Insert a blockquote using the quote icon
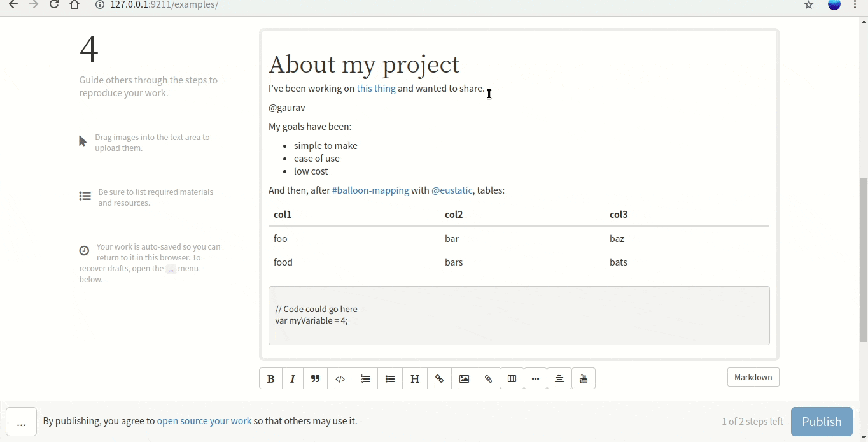tap(316, 379)
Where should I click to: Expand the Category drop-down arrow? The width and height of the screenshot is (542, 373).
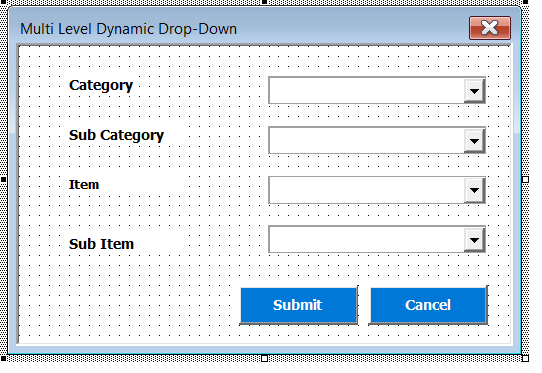click(474, 91)
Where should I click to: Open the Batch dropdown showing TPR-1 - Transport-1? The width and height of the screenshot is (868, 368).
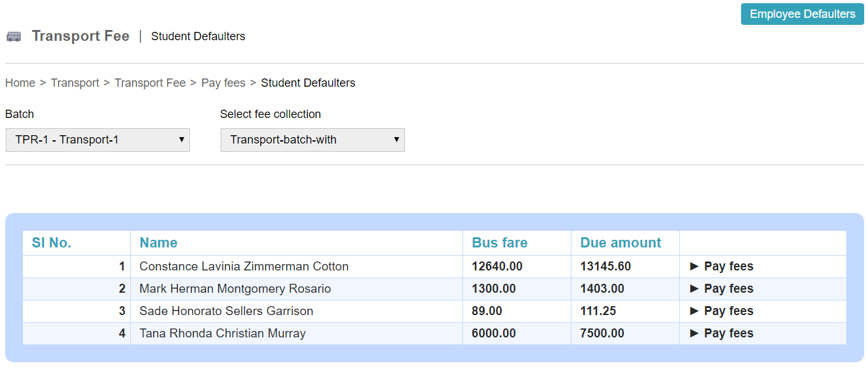tap(98, 140)
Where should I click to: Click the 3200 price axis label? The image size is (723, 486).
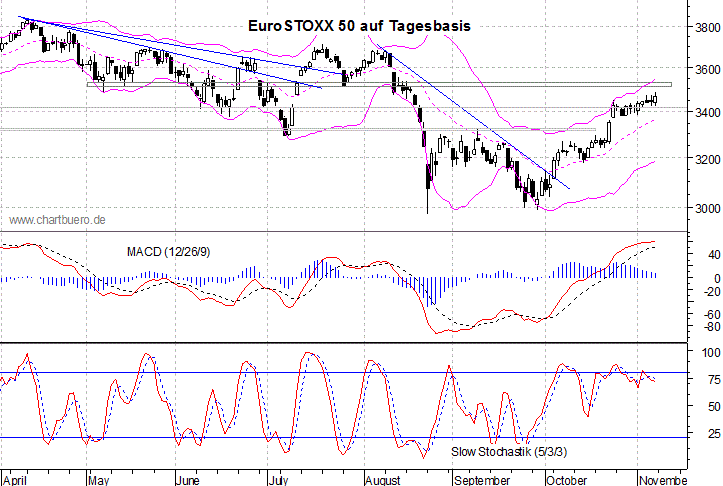pyautogui.click(x=706, y=159)
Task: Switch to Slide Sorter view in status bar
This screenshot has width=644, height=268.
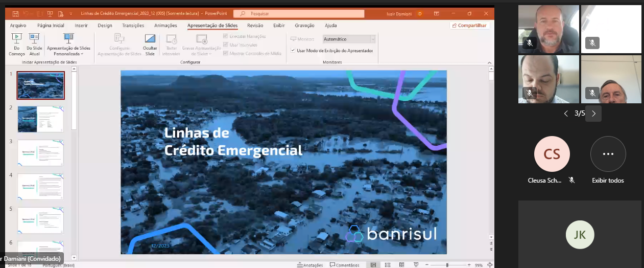Action: tap(388, 265)
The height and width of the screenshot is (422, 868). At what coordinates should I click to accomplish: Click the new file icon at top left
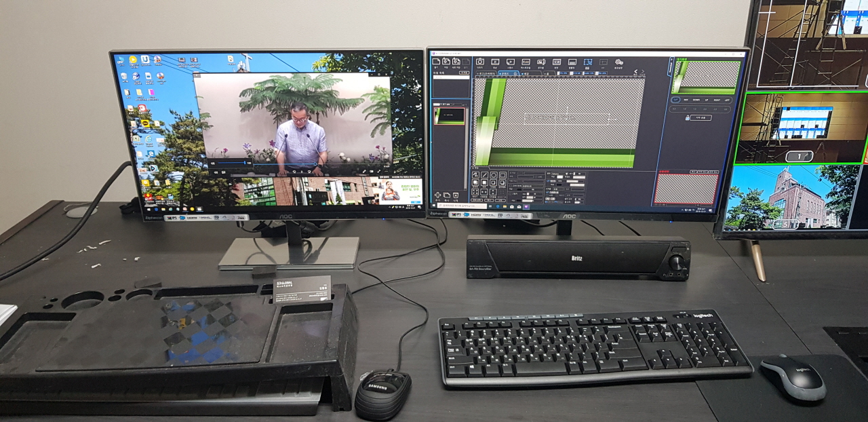point(437,61)
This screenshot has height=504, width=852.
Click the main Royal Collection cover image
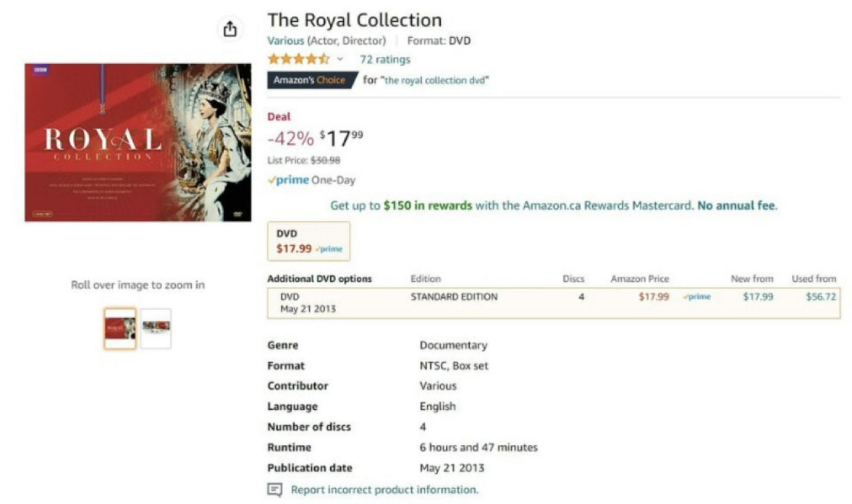138,143
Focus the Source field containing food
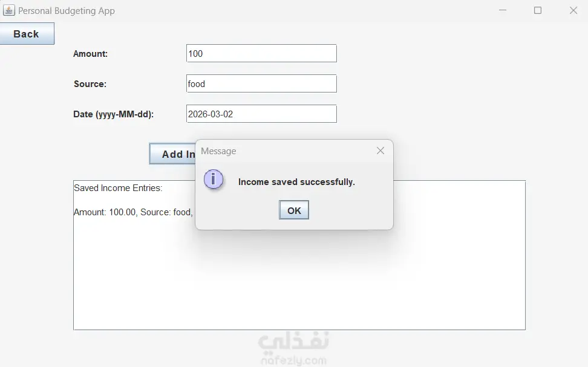This screenshot has width=588, height=367. pyautogui.click(x=261, y=83)
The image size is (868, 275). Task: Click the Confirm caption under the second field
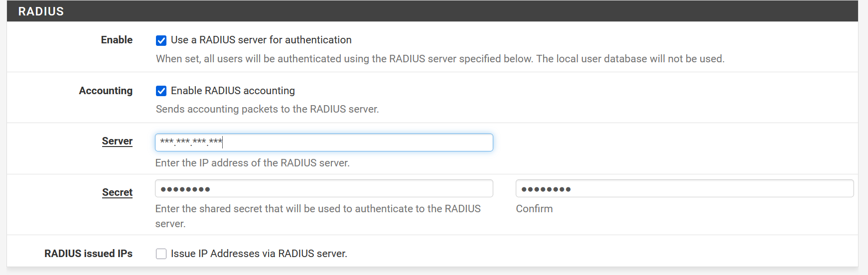pyautogui.click(x=534, y=209)
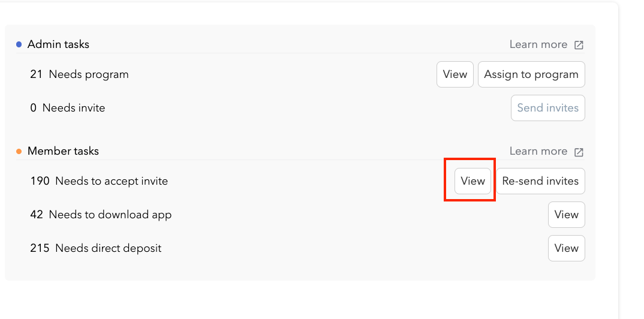Open external link icon beside Member tasks

(x=579, y=152)
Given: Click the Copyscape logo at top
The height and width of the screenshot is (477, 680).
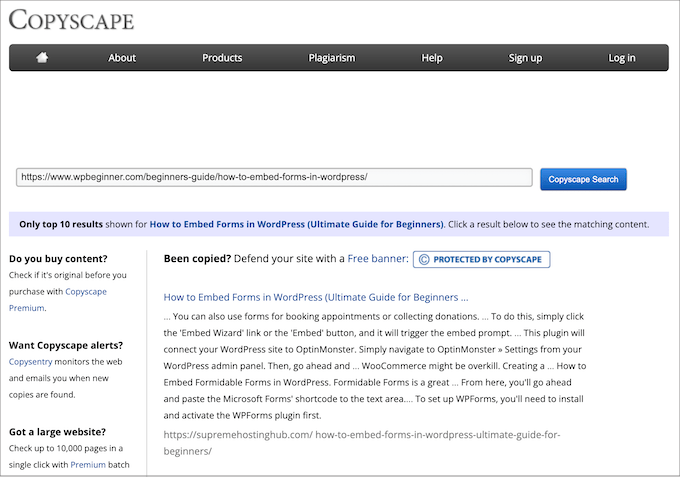Looking at the screenshot, I should (x=72, y=20).
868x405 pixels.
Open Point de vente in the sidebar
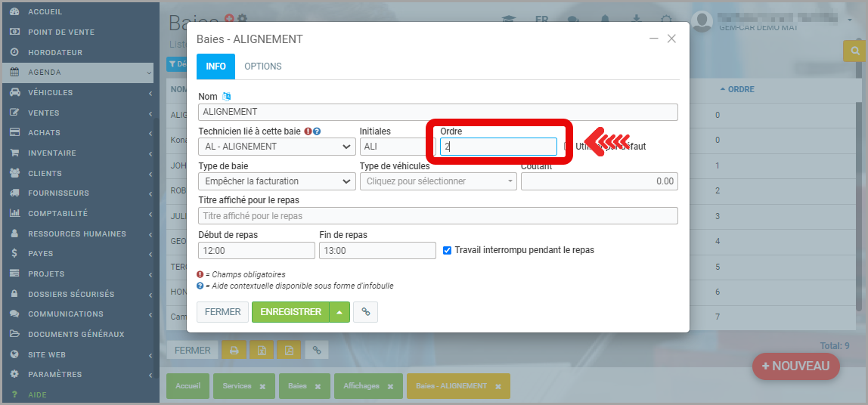click(61, 32)
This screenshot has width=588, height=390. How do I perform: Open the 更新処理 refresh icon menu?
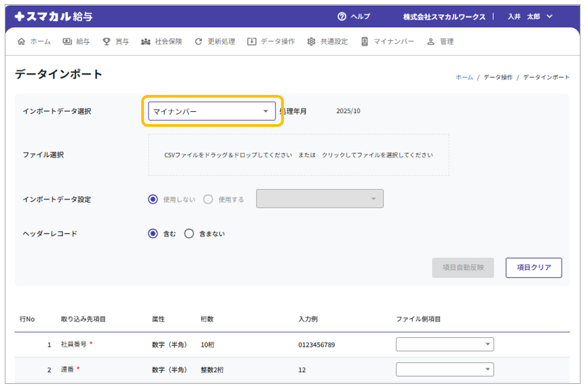coord(198,41)
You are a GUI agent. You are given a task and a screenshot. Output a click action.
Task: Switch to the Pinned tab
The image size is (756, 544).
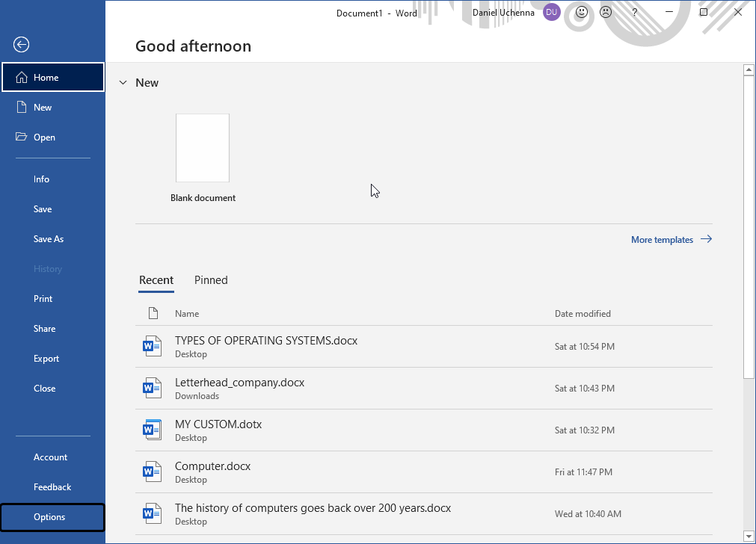click(x=211, y=280)
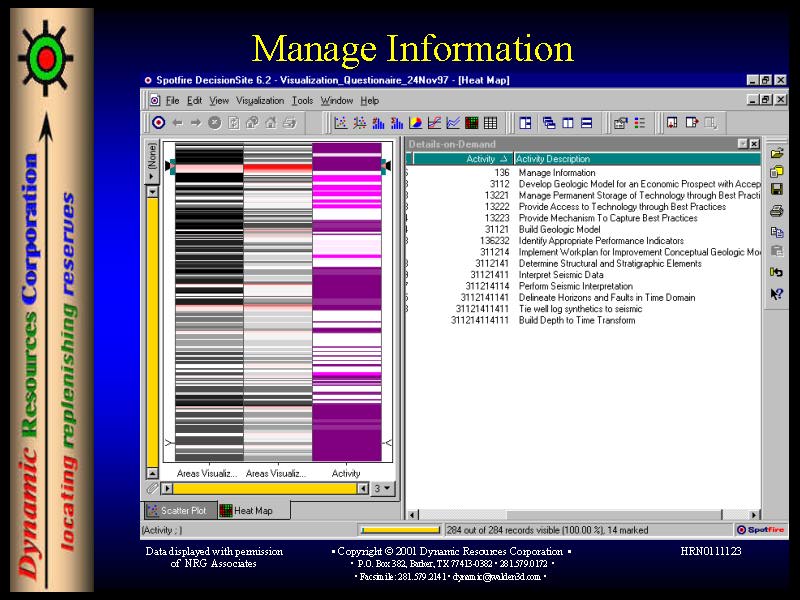
Task: Click the line chart toolbar icon
Action: click(434, 123)
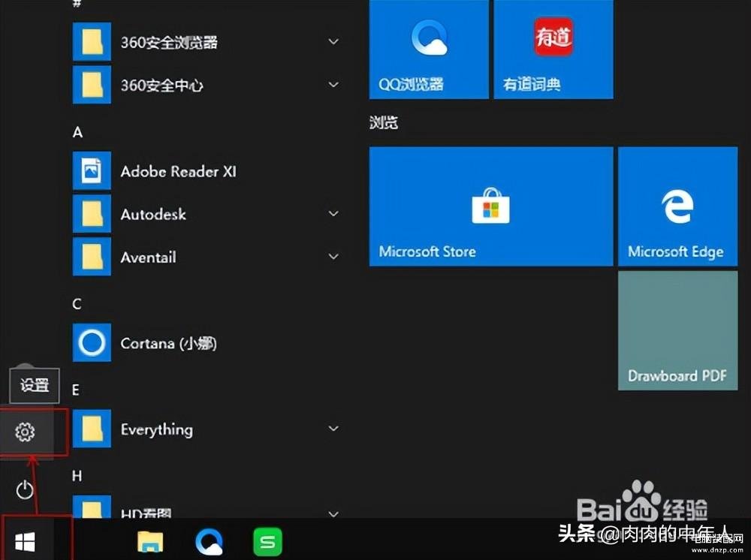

_ _ _ _ _

WHAT TO DO: Your reply must match the data above line for line, except that it holds no pictures.

SOLUTION TO THE PROBLEM:
Insert a blockquote using the quote icon
tap(316, 379)
Where should I click to: Expand the Category drop-down arrow? The width and height of the screenshot is (542, 373).
click(474, 91)
Where should I click to: Open the Batch dropdown showing TPR-1 - Transport-1? The width and height of the screenshot is (868, 368).
tap(98, 140)
Where should I click to: Click the 3200 price axis label? The image size is (723, 486).
pyautogui.click(x=706, y=159)
Task: Switch to Slide Sorter view in status bar
This screenshot has width=644, height=268.
Action: tap(388, 265)
The height and width of the screenshot is (422, 868). At what coordinates should I click to accomplish: Click the new file icon at top left
point(437,61)
This screenshot has height=504, width=852.
Click the main Royal Collection cover image
138,143
Focus the Source field containing food
This screenshot has width=588, height=367. pyautogui.click(x=261, y=83)
The image size is (868, 275). Task: Click the Confirm caption under the second field
pyautogui.click(x=534, y=209)
Open external link icon beside Member tasks

(x=579, y=152)
Given: Click the Copyscape logo at top
The height and width of the screenshot is (477, 680).
Looking at the screenshot, I should (x=72, y=20).
868x405 pixels.
Open Point de vente in the sidebar
click(61, 32)
This screenshot has width=588, height=390. How do I perform: Open the 更新処理 refresh icon menu?
coord(198,41)
You are a GUI agent. You are given a task and a screenshot. Output a click action.
Task: Switch to the Pinned tab
The image size is (756, 544).
click(x=211, y=280)
Task: Click the line chart toolbar icon
Action: click(434, 123)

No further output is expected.